** To do **
Quote the entries below word for word, starting at the line that contains "You are a computer-use agent. Screen" and stopping after the line that contains "coord(335,683)".
..............................
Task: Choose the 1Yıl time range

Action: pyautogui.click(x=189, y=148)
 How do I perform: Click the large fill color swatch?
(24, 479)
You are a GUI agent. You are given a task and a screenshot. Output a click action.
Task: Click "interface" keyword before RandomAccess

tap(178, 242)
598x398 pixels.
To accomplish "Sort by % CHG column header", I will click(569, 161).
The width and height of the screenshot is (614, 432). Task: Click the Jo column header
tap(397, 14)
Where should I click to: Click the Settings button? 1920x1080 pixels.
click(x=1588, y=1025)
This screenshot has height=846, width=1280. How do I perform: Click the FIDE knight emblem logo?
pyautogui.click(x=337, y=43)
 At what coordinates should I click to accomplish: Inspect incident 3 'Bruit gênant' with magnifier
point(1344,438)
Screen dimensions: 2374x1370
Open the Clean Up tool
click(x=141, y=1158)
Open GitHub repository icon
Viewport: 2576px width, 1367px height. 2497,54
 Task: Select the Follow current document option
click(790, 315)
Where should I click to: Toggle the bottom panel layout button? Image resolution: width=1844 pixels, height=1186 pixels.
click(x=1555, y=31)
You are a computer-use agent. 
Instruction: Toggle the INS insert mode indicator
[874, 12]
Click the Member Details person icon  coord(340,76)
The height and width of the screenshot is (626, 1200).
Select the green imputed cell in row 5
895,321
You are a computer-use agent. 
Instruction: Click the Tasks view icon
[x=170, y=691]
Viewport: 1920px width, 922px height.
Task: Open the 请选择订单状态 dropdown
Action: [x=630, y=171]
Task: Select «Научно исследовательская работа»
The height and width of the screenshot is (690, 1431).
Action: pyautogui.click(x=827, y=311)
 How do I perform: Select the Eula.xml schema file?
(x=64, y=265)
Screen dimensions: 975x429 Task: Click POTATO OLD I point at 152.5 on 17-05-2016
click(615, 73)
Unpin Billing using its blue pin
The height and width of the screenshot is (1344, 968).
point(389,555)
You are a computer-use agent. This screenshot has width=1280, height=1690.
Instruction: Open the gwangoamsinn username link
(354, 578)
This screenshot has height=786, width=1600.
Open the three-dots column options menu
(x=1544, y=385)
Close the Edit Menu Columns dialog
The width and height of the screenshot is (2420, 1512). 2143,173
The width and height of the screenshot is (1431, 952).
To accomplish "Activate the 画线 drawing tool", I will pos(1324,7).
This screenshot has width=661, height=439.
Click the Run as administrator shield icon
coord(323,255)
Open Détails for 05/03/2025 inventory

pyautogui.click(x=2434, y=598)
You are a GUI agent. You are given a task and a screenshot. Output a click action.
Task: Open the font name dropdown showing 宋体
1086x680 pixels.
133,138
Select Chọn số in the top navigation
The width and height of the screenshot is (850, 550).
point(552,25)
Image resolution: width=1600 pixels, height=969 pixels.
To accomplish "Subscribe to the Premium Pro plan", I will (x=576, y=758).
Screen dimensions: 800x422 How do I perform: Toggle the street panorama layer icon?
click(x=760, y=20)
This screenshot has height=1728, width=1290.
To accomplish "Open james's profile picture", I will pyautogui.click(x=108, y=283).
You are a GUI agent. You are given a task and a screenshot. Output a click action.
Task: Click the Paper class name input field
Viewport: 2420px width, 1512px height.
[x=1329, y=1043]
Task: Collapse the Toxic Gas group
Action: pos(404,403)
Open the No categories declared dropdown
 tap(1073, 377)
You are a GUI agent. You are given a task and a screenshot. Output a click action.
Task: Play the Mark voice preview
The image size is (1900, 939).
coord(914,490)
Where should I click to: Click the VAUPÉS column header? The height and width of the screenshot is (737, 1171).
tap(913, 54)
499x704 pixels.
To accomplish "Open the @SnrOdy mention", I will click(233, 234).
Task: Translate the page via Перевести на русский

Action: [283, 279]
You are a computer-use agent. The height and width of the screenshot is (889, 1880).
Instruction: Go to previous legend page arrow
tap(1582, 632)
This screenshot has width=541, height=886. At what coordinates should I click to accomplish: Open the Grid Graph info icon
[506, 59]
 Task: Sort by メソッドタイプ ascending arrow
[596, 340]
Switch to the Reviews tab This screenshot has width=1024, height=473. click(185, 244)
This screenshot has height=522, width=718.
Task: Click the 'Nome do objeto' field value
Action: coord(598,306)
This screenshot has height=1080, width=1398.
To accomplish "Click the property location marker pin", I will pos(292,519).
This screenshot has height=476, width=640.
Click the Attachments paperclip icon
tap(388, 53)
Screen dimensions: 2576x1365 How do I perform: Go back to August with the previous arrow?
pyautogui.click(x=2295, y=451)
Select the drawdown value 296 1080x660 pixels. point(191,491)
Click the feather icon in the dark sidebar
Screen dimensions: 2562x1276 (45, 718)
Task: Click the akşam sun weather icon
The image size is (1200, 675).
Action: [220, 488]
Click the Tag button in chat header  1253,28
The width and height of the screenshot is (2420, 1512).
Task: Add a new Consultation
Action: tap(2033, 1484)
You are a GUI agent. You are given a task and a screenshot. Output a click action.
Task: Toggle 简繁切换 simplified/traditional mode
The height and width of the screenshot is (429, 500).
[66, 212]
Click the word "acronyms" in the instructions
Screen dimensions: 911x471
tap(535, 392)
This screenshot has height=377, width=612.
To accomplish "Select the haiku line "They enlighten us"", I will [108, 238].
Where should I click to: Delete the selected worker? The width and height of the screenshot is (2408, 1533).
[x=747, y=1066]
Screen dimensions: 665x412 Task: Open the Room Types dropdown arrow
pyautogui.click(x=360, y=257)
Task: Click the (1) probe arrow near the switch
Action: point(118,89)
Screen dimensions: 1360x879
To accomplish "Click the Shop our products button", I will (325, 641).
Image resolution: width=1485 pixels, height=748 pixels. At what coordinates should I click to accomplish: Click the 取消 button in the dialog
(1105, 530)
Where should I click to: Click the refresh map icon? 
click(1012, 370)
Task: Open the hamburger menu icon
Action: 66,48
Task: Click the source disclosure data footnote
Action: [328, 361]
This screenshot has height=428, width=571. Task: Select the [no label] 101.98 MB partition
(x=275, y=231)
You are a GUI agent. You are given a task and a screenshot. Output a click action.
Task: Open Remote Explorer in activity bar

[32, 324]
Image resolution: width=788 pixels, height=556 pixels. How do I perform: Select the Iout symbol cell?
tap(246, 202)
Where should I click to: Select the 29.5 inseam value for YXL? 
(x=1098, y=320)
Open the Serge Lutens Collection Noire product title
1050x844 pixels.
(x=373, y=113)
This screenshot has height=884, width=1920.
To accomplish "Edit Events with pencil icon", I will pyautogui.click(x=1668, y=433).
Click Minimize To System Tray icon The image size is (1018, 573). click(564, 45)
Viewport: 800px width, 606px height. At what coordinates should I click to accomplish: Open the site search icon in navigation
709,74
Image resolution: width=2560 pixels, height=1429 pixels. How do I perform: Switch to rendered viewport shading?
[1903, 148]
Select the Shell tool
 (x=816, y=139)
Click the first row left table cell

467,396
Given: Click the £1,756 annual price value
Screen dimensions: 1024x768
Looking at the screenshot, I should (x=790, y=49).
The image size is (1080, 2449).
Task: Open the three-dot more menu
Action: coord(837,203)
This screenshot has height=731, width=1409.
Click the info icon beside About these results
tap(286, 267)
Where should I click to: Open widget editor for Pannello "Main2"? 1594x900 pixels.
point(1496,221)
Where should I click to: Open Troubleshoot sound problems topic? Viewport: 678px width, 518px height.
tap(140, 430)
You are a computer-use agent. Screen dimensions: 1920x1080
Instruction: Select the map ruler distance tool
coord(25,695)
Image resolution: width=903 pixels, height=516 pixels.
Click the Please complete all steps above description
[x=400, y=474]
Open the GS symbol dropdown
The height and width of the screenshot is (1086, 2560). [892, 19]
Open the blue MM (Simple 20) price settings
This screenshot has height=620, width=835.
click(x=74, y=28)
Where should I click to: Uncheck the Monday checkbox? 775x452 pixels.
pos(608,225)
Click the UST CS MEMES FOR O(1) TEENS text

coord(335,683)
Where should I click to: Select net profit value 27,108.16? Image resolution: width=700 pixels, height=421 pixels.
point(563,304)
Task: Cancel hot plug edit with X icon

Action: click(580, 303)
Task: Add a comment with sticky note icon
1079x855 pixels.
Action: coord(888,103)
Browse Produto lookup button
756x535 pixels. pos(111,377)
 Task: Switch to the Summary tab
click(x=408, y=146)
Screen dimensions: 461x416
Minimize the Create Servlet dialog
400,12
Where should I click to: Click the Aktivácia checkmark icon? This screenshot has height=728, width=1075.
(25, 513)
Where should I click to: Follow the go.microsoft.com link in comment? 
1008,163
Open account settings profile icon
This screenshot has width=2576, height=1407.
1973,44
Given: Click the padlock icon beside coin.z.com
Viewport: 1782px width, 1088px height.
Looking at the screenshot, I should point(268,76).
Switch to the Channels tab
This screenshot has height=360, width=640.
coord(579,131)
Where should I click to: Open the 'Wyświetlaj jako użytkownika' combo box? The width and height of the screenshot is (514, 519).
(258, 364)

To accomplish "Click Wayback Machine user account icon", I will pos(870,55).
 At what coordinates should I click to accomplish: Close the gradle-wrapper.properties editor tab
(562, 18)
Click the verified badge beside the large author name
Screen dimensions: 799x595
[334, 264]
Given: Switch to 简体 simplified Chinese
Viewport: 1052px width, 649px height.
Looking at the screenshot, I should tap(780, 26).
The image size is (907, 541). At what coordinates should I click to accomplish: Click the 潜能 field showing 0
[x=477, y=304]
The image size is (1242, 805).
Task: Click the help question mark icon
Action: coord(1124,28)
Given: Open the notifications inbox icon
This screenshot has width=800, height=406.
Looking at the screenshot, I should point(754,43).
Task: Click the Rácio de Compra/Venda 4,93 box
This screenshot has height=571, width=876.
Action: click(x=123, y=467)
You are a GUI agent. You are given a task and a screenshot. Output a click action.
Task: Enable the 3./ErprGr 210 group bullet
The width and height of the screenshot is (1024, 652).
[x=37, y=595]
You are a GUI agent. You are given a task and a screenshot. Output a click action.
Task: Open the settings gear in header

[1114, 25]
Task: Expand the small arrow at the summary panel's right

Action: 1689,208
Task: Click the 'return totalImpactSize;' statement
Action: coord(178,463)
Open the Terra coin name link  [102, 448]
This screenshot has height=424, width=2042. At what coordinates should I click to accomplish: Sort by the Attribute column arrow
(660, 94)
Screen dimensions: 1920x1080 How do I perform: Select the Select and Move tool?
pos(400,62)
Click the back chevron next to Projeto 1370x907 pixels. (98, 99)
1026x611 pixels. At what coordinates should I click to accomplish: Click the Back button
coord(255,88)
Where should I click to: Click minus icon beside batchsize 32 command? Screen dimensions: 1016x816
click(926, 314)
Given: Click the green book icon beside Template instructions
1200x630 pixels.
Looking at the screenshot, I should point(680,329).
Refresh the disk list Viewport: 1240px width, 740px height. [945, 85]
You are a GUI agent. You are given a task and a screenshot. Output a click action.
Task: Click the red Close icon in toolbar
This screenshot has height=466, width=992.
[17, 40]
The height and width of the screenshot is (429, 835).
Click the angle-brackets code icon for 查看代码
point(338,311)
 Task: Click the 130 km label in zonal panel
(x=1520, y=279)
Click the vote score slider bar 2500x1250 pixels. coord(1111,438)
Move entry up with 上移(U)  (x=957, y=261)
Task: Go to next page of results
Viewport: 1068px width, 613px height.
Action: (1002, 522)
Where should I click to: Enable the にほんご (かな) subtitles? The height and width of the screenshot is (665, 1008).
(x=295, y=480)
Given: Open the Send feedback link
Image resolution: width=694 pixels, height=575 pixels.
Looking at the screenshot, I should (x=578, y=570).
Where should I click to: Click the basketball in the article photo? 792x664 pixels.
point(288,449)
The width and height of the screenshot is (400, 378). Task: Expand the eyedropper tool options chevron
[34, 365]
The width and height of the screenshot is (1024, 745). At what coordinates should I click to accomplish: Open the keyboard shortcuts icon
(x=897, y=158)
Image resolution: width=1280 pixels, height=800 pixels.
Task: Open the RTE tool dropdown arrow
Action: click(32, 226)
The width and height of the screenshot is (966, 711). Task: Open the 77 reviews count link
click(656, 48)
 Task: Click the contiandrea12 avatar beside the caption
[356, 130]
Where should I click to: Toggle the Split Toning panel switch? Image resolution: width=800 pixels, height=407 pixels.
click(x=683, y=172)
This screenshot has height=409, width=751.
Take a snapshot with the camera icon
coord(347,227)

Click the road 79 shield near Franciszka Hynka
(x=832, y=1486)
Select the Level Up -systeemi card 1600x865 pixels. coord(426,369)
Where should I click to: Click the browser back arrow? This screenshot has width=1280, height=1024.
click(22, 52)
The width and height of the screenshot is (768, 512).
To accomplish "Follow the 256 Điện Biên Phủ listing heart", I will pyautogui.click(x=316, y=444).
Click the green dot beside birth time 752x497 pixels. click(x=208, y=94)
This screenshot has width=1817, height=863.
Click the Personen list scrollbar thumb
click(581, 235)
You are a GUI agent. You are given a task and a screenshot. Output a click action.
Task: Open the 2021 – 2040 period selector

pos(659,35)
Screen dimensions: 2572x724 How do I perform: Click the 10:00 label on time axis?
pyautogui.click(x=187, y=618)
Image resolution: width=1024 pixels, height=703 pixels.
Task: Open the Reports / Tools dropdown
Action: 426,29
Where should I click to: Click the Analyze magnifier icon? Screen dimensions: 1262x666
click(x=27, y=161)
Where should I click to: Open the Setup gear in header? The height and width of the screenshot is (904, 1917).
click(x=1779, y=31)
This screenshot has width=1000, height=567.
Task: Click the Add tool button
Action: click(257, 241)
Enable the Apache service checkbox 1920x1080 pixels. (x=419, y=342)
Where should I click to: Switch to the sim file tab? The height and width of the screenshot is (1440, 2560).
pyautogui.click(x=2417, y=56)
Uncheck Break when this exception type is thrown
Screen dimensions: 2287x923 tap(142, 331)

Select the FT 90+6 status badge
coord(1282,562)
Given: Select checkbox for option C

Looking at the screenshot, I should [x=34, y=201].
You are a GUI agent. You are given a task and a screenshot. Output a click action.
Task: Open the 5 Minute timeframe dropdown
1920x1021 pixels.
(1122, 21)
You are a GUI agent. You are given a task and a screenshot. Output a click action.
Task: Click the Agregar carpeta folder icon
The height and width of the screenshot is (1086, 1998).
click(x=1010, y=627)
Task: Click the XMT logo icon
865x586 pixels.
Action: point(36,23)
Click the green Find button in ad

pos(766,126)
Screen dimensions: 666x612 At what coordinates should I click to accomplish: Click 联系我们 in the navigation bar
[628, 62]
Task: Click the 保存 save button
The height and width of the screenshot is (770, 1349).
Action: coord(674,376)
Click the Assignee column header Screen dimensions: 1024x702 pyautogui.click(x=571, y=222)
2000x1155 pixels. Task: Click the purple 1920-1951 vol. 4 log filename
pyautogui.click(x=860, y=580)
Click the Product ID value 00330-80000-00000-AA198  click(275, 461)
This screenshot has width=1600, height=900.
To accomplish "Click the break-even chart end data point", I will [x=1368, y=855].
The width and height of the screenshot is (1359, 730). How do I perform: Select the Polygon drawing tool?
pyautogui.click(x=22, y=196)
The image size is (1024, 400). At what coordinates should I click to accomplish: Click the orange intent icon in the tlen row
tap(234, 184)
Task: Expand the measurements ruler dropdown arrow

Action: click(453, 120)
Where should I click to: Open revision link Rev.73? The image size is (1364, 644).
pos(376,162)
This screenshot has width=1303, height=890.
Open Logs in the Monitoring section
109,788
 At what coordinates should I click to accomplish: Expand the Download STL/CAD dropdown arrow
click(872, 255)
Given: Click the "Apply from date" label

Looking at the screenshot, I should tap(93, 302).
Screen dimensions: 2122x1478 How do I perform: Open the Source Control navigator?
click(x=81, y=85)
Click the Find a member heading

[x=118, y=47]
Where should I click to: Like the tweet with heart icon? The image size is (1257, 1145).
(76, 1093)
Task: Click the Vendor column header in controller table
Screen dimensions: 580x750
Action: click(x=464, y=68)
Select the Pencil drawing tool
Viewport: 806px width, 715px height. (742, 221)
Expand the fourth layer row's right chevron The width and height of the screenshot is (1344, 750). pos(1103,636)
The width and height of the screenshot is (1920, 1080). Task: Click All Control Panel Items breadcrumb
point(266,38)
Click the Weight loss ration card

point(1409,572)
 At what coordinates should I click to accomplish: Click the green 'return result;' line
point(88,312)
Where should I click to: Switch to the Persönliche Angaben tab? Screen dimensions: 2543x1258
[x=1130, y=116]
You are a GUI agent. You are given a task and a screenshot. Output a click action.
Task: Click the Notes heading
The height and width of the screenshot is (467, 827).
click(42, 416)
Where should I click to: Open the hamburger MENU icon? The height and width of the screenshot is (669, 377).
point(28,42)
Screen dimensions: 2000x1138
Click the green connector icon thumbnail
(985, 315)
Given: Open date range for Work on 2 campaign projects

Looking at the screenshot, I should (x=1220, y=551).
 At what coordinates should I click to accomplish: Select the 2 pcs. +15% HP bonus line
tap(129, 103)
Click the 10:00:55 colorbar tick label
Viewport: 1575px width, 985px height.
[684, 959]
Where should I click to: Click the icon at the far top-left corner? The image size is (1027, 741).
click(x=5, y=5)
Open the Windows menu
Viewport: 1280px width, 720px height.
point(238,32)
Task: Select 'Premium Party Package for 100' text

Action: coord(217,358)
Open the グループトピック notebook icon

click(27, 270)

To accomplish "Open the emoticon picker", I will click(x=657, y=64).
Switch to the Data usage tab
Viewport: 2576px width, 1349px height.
..............................
** Result of the exercise **
You are a computer-use agent. Screen dimensions: 1920x1080
Instruction: Select the map ruler distance tool
coord(25,695)
Image resolution: width=903 pixels, height=516 pixels.
Click the Please complete all steps above description
[x=400, y=474]
Open the GS symbol dropdown
The height and width of the screenshot is (1086, 2560). [892, 19]
Open the blue MM (Simple 20) price settings
This screenshot has height=620, width=835.
click(x=74, y=28)
Where should I click to: Uncheck the Monday checkbox? 775x452 pixels.
pos(608,225)
Click the UST CS MEMES FOR O(1) TEENS text

coord(335,683)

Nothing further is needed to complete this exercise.